Maroc

Patrimoine : Un guide pour mieux restaurer les monuments

Les gestionnaires de l’ensemble palatial l’Alhambra ont édité au profit des artisans marocains un guide sur les techniques de restauration des monuments historiques tout en conservant son cachet patrimonial.


Les Espagnols donnent un coup de main pour la mise en valeur du patrimoine culturel marocain. Les gestionnaires du monument le plus visité en Espagne, l’Alhambra, viennent d’éditer un manuel à l’adresse des intervenants dans la restauration des monuments historiques au Maroc. Intitulé «le manuel de restauration de bois, du plâtre et de la céramique», ce guide présente aux artisans marocains des techniques pour entreprendre une restauration des monuments et objets historiques, gâtés par le passage du temps. Le guide permet, en outre, aux artisans de s’inspirer des pratiques en cours dans la péninsule ibérique pour la conservation du patrimoine historique et culturel. Rédigé en arabe, le manuel devrait orienter les professionnels marocains dans la démarche de réhabilitation, tout en gardant en tête la vision patrimoniale des ouvrages objets de l’intervention.

Le projet s’inscrit dans le cadre du programme Redalh, axé sur le patrimoine culturel transfrontalier. Le but de cette initiative est la mise en place d’un réseau de gestion regroupant les professionnels de la réhabilitation du patrimoine. Ceux-ci œuvreront ensemble pour préserver et mettre en valeur le patrimoine commun issu de l’héritage andalou et mauresque entre la région Tanger-Tétouan et celle de Grenade. Le programme est piloté par le patronat qui gère la majestueuse acropole l’Alhambra et financé par le fonds européen FEDER, dans le cadre du programme Espagne-frontières Extérieures (Poctefex). De l’autre rive de la méditerranée, c’est la direction régionale du ministère de la culturel de la région Tanger-Tétouan qui est le partenaire de cet ambitieux programme de valorisation du patrimoine marocain, souvent laissé à l’abandon ou peu rehaussé, alors qu’il peut être une source importante de revenus.
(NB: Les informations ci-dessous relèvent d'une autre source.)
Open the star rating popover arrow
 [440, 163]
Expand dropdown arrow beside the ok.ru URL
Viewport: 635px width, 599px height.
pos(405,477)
A titre d’exemple, l’ensemble palatial de Grenade génère environ 25 millions par an de recettes. Un modèle envié d’un patrimoine rentable, grâce à une gestion efficace confiée à une administration publique. Ce patrimoine de l’humanité est le moteur financier de la région : Il permet la création de 500 emplois directs et 6.000 postes indirects. En 2014, le monument a reçu la visite de 2,4 millions de touristes, le meilleur an touristique de toute son histoire. Outre les visites, le palais abrite des expositions et des concerts ainsi que d’autres activités qui drainent des gains importants à ce splendide site architectural, telles les visites privées, en dehors des horaires d’ouverture, proposées à pas moins de 3.000 euros.